Глава 29. МУКИ СОВЕСТИ

   Все только что описанные нами сцены оказали на Жильбера ужасное действие.
   Чувствительный малый жестоко страдал, наблюдая из укромного уголка в саду, как день за днем признаки болезни Андре становятся все очевиднее и на ее лице, и в походке: бледность девушки, которая еще накануне вызывала у него тревогу, на следующий день становилась еще более, как ему казалось, заметна, когда мадмуазель де Таверне появлялась у окна в первых лучах восходящего солнца. Если бы кто-нибудь в эту минуту видел глаза Жильбера, он прочел бы в них угрызения совести, что так хорошо удавалось передать на своих полотнах античным художникам.
   Жильбер обожал красоту Андре и в то же время ненавидел ее. Эта вызывающая красота в сочетании со столькими другими ее преимуществами воздвигала между ним и девушкой непреодолимую преграду, впрочем, красота эта представлялась ему еще одним сокровищем, которое ему предстояло завоевать.

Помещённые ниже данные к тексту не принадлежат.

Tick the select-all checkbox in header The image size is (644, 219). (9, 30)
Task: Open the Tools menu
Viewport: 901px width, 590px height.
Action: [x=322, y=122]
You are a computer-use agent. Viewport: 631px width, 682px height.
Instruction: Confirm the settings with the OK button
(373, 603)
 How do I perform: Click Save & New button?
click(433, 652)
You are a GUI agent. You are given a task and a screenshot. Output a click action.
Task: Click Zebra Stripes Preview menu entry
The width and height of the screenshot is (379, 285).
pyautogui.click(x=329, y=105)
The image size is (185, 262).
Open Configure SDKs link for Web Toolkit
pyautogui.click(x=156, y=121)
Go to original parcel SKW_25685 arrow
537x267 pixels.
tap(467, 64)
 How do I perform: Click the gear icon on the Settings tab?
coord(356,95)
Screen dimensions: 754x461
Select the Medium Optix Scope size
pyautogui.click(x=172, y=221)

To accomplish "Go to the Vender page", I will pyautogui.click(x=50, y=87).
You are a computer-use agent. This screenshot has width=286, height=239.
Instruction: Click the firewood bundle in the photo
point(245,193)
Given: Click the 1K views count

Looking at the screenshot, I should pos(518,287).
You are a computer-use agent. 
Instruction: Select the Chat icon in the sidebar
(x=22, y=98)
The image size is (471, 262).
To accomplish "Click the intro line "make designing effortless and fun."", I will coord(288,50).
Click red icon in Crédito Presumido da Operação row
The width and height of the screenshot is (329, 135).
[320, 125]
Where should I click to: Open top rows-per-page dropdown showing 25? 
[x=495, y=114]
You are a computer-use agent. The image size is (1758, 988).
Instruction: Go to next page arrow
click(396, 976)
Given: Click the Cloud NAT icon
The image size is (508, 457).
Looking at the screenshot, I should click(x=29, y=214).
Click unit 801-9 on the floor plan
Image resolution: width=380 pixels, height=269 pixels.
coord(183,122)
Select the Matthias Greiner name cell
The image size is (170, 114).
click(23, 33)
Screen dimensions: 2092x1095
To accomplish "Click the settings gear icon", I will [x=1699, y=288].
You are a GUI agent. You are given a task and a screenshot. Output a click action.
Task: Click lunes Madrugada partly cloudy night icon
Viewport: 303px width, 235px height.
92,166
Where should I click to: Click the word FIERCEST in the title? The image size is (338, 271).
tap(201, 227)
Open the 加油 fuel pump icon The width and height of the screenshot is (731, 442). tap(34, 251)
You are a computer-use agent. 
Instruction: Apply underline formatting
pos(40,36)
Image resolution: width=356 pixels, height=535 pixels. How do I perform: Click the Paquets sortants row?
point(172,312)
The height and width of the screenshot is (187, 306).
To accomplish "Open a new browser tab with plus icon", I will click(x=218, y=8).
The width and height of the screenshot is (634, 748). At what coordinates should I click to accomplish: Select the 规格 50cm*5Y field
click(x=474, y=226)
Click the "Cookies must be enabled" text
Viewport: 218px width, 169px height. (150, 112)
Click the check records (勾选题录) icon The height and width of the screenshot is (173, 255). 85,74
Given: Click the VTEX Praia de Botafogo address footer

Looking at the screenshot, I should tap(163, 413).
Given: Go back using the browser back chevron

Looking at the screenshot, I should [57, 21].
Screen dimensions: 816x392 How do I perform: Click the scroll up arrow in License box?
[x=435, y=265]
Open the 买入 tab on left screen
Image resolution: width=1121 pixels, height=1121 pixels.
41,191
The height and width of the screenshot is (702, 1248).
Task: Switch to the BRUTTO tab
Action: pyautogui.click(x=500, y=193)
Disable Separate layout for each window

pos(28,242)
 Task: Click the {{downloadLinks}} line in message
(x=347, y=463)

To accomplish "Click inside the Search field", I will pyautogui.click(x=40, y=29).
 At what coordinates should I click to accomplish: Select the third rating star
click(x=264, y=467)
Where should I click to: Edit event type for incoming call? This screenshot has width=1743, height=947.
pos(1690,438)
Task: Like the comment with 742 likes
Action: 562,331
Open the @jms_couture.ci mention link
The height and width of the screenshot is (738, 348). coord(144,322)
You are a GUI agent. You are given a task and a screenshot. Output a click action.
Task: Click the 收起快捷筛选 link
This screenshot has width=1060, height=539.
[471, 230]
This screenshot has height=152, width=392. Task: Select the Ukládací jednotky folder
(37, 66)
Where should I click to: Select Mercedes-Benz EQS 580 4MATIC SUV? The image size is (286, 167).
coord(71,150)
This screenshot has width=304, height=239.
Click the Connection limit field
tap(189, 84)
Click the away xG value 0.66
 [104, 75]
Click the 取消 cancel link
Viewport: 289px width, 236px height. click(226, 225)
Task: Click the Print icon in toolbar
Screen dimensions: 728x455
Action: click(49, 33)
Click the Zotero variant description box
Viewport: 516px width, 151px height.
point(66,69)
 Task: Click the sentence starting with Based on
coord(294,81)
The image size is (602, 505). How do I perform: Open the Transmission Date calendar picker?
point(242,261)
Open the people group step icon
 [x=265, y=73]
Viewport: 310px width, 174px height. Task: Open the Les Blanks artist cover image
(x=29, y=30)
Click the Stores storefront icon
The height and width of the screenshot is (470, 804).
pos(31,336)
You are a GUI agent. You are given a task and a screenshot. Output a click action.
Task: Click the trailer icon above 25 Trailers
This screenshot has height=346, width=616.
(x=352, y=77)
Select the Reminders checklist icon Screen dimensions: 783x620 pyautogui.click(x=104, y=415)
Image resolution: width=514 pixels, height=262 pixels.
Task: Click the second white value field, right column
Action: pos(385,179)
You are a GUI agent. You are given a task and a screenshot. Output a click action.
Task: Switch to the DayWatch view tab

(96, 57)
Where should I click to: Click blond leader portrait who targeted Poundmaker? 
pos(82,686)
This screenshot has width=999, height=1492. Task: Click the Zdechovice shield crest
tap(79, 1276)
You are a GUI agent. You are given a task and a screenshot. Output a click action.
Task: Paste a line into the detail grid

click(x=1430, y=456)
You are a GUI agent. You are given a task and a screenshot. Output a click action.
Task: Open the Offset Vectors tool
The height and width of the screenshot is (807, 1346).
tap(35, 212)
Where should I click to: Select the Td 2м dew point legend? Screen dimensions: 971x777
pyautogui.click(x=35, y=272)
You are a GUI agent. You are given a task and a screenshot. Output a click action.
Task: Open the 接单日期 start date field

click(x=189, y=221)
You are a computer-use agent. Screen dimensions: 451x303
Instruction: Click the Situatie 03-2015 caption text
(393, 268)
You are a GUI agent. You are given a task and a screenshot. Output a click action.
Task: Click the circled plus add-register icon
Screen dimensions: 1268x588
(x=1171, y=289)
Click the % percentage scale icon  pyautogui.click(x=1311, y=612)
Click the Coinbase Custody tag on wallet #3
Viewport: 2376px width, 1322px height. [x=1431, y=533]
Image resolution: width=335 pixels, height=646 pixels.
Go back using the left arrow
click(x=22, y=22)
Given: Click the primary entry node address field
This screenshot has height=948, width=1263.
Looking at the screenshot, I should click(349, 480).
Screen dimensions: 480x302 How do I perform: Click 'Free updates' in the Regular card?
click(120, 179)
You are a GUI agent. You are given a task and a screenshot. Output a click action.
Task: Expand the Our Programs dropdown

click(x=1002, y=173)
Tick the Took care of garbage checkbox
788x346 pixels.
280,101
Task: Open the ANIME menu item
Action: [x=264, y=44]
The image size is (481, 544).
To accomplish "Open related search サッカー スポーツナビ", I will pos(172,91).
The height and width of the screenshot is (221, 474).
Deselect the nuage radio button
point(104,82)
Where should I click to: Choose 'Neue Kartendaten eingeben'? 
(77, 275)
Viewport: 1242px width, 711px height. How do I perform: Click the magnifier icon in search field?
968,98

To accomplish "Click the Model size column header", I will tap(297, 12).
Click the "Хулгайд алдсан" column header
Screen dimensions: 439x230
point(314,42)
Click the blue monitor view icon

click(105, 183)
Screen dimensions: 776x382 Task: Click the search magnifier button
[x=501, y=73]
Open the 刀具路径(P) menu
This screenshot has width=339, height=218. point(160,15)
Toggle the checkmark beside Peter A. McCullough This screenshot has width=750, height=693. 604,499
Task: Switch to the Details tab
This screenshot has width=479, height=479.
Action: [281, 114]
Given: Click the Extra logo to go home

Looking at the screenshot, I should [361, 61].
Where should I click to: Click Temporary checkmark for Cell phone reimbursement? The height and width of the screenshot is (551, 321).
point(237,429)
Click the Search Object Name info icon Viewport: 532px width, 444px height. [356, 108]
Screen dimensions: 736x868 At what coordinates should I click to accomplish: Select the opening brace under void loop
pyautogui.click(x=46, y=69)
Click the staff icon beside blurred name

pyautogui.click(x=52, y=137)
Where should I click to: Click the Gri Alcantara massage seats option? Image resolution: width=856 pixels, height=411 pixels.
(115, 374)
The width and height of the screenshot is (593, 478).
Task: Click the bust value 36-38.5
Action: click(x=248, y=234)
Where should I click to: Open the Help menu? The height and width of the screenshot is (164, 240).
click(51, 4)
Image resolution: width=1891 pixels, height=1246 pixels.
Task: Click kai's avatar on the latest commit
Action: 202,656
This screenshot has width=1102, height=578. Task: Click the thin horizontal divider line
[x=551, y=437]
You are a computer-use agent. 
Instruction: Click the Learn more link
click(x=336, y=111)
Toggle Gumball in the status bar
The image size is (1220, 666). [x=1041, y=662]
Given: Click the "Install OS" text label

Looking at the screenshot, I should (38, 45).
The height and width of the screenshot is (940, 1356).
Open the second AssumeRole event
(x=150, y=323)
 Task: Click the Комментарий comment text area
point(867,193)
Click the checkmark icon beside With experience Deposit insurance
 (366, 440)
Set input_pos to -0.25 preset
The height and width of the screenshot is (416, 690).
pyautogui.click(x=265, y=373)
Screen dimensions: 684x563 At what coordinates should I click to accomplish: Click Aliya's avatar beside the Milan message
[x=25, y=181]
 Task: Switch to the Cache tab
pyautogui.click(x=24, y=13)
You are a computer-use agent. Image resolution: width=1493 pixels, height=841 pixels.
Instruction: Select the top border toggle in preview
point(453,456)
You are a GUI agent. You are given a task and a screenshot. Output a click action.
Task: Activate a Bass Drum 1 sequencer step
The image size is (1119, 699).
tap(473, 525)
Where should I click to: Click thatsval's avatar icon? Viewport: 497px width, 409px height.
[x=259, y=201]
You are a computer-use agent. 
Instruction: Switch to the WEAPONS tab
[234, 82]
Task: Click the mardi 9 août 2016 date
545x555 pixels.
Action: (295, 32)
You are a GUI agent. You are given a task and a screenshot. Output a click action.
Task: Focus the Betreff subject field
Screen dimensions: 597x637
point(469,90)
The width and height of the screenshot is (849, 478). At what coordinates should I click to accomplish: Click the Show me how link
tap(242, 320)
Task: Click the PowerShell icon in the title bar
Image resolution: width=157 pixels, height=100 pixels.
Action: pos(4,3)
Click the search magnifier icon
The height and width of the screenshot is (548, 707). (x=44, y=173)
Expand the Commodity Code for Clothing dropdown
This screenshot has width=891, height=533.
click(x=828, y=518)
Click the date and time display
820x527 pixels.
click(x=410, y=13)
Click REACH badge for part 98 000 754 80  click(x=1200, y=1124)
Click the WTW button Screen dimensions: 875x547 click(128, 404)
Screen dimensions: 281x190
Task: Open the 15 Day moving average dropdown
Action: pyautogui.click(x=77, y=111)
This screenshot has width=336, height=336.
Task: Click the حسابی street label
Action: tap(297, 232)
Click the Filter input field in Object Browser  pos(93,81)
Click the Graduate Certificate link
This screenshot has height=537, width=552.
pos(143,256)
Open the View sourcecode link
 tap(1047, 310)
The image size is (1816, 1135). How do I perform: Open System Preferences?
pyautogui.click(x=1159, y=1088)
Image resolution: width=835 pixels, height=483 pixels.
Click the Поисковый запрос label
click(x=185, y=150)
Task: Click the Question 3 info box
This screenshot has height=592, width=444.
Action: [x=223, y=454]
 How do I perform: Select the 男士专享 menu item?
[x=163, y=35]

Вот что служило основанием его любви и ненависти, его желания и презрения.
   Но с того дня, как эта красота начала увядать, а в чертах лица Андре появились страдание или стыд; с того самого дня, как положение Андре, а значит, и положение Жильбера, стало вызывать опасения, ситуация совершенно изменилась; вот почему и Жильбер стал относиться к ней иначе.
   Надобно признать, что первым его чувством была глубокая грусть. Он с болью следил за тем, как блекнет красота и ухудшается здоровье его возлюбленной; гордец по натуре, он испытал блаженное чувство жалости к той, которая еще недавно была с ним горда и пренебрежительна, он простил ей оскорбления, которыми она его осыпала.
   Все это, разумеется, не может служить Жильберу оправданием. Гордыня всегда непростительна. А ведь только из гордости у него вошло в привычку следить за происходившими событиями. Всякий раз, как бледная, больная, прятавшая глаза мадмуазель де Таверне появлялась, словно привидение, перед Жильбером, сердце его начинало трепетать от счастья, кровь стучала в висках, и он судорожно прижимал к груди кулак, пытаясь подавить восстававшую в нем совесть.
   — Это я ее сгубил, — шептал он и, окинув ее гневным, испепеляющим взглядом, убегал прочь, но она продолжала стоять у него перед глазами, а в ушах его раздавались ее стоны.
   Сердце его разрывалось от горя, какое только может выпасть на долю человека. Его страстная любовь нуждалась в утешении, и он порой готов был отдать жизнь за право упасть перед Андре на колени, взять ее за руку, утешить ее, привести ее в чувство, когда она падала в обморок. Неисполнимость его мечты заставляла его невыразимо страдать.
   Жильбер три дня пытался побороть в себе эту муку.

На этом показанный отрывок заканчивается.